Mixing Cocktails for School Reform

It takes all kinds and types of approaches to close the achievement gap, writes Feather O'Connor Houstoun.
July 25, 2007 AT 3:00 AM
Feather O'Connor Houstoun
By Feather O'Connor Houstoun  |  Contributor
A senior adviser to the Wyncote Foundation

Here at the William Penn Foundation, we've watched education reform unfold in Pennsylvania and New Jersey for over two decades. The two states are polar opposites in the way they've approached the twin goals of educational achievement and accountability.

Just for starters, in New Jersey , the state Supreme Court has, since its initial Abbott v. Burke decision in 1981, repeatedly and forcefully directed increased operating and capital funding to impoverished local school districts to meet the constitutional standard of providing a "thorough and efficient" education. In Pennsylvania, the Supreme Court has turned funding equity issues back to the state legislature indicating that it, not the court, is responsible for interpreting what the state constitution's "thorough and efficient" means.

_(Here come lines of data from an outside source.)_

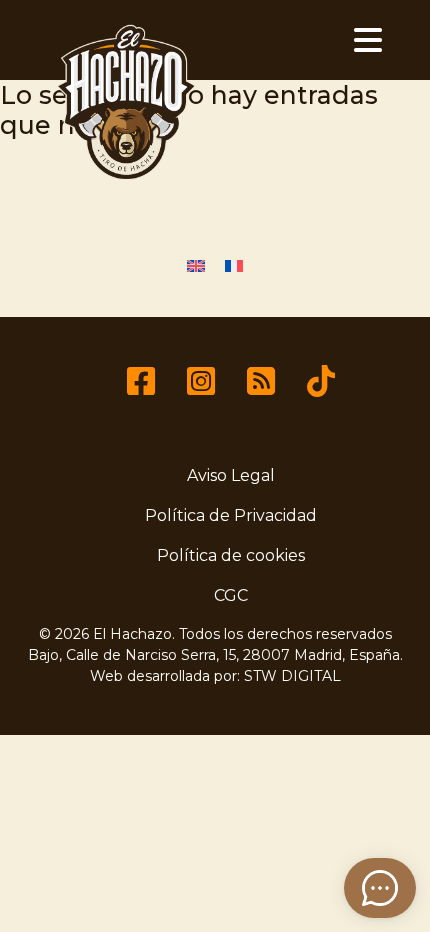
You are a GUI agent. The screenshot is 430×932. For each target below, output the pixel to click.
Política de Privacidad (231, 515)
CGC (231, 595)
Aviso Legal (231, 475)
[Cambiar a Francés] (234, 265)
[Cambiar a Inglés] (196, 265)
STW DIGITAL (292, 676)
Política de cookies (231, 555)
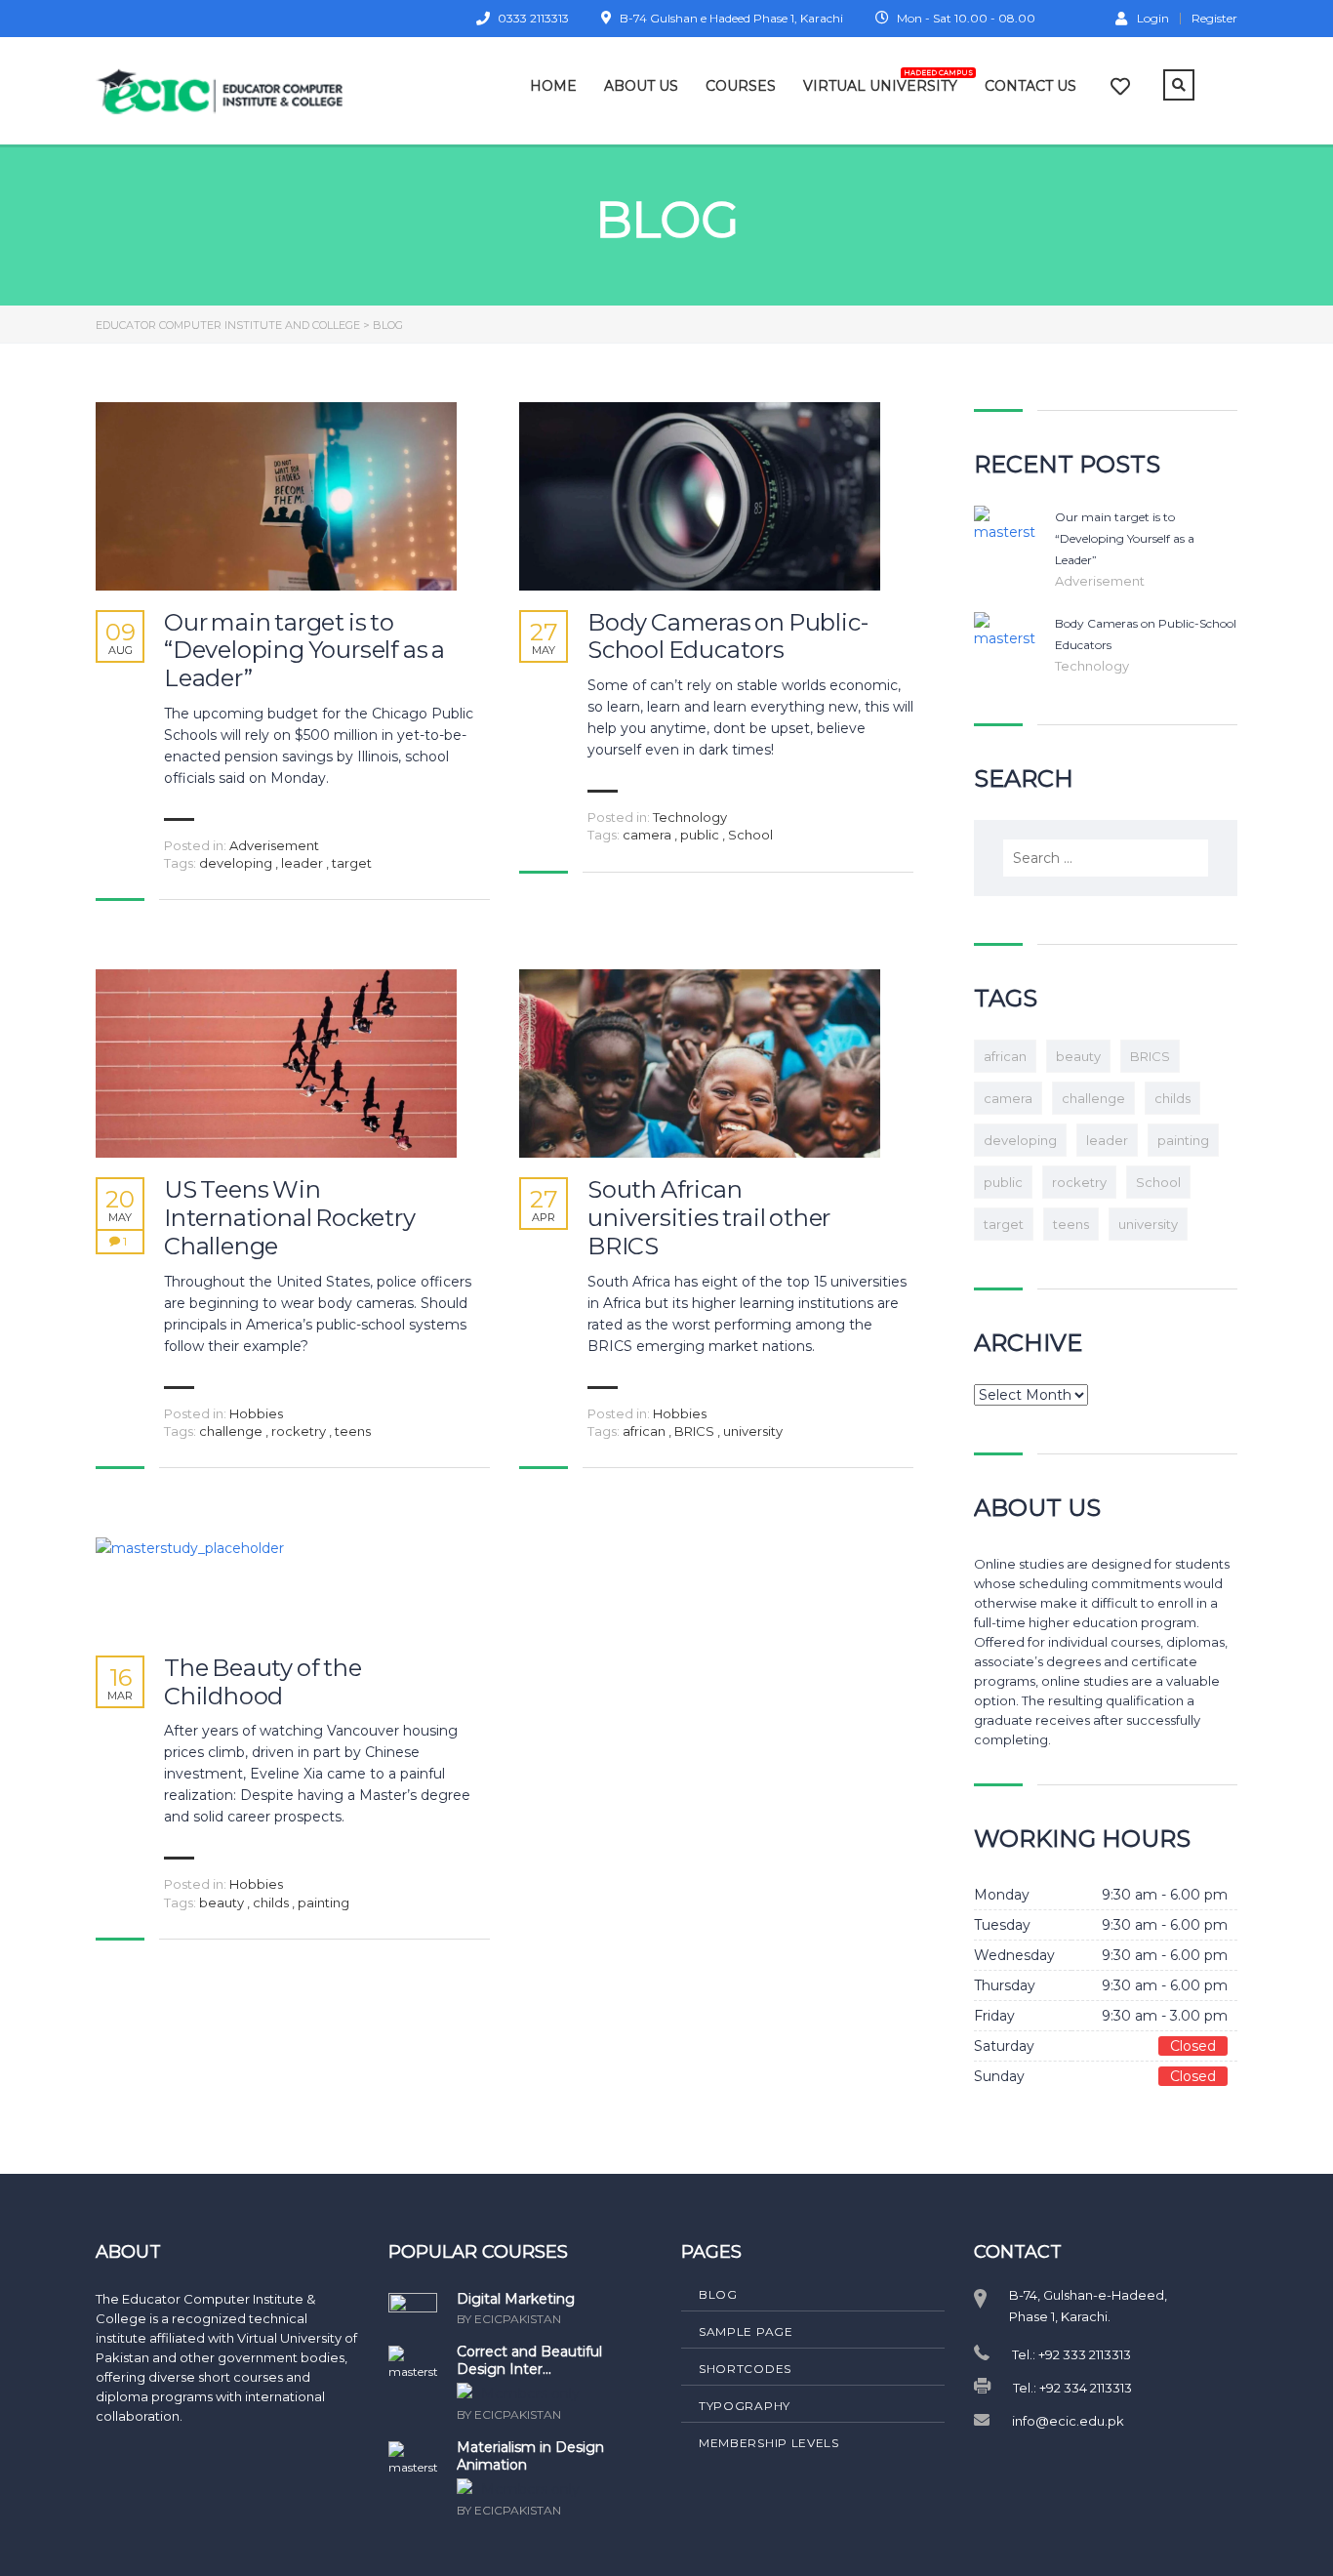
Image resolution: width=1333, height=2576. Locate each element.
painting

Today, New Jersey's so-called "Abbott district" schools have achieved funding equity, often ranking among the highest-spending districts, according to a recent New York Times report. Gaps between resources available in Pennsylvania schools are among the highest in the country, with one quarter of districts spending more than $4,000 less per pupil than the top 20 percent of districts.

But the contrasts go much further.

In New Jersey, the successful fight for funding equity has been led virtually single-handedly by the Education Law Project, a nonprofit that brought the Abbott case and subsequent cases to the Supreme Court and remains the only significant advocacy organization for education in the state.

In Pennsylvania, three education-advocacy groups have worked for years, with support from foundations and allied interest groups such as labor organizations, the League of Women Voters, the Council of Churches and children's advocacy groups to pursue funding equalization. They recognize they are in for a long slog, recently having persuaded legislative supporters to fund a costing-out study based on real needs in selected districts. They hope the results will create the local groundswell necessary to increase legislative support.

Given that Pennsylvania -- with the robust advocacy community -- hasn't made much headway on equitable funding, is there much reason to think it's important? The answer is clearly yes.

The willingness of the New Jersey Supreme Court to repeatedly insist on executive and legislative action created a single game in town. That in turn had unintended consequences. The litigation card trumped the development of a proactive culture of performance accountability -- to taxpayers and to children.

Lacking a strong, broad base of political support for funding equity, advocates were reluctant to point out that many New Jersey districts were underperforming and in need of major overhaul. Being critical of results might jeopardize the imperative for funding.

Locally controlled, poor performing districts had little to fear, and with few exceptions, strong local and state reform advocates seldom developed to demand the systemic changes that can close student achievement gaps. There are clearly success stories in some New Jersey Abbott schools -- but the road map for school district reform and student achievement is far from clear.

If advocacy doesn't guarantee funding, is it just mood music? Hardly.

Changing demographics have made public schools less immediately relevant to most American households. The fewer households with school-age children, the more the importance of quality education needs to be linked to workforce development and competitiveness for those voters and civic leaders who have little contact with the system. Advocacy can do that.

Advocacy can also be the force of reform over the resistance of the educational status quo at schools, districts and state oversight agencies. These groups can otherwise turn a blind eye to the realities that some reforms work and others don't, and that closing the educational attainment gap is hard, but doable. Advocacy can create accountability that everyone understands.

Advocacy can stabilize the transition during district and system leadership changes that can otherwise disrupt reform movements with the latest new tricks.

In the words of one national school-reform advocate, it takes a cocktail of tonics to close the achievement gap. Parent advocacy, civic leadership expectations for school, political support for equitable funding, judicial decisions and strong public oversight of school administration and performance all interact with each other to produce success stories.

Martinis, anyone?

Feather O'Connor Houstoun is president of the William Penn Foundation, which is dedicated to improving the quality of life in the Greater Philadelphia region through grant making in arts and culture, children and youth, and environment and communities.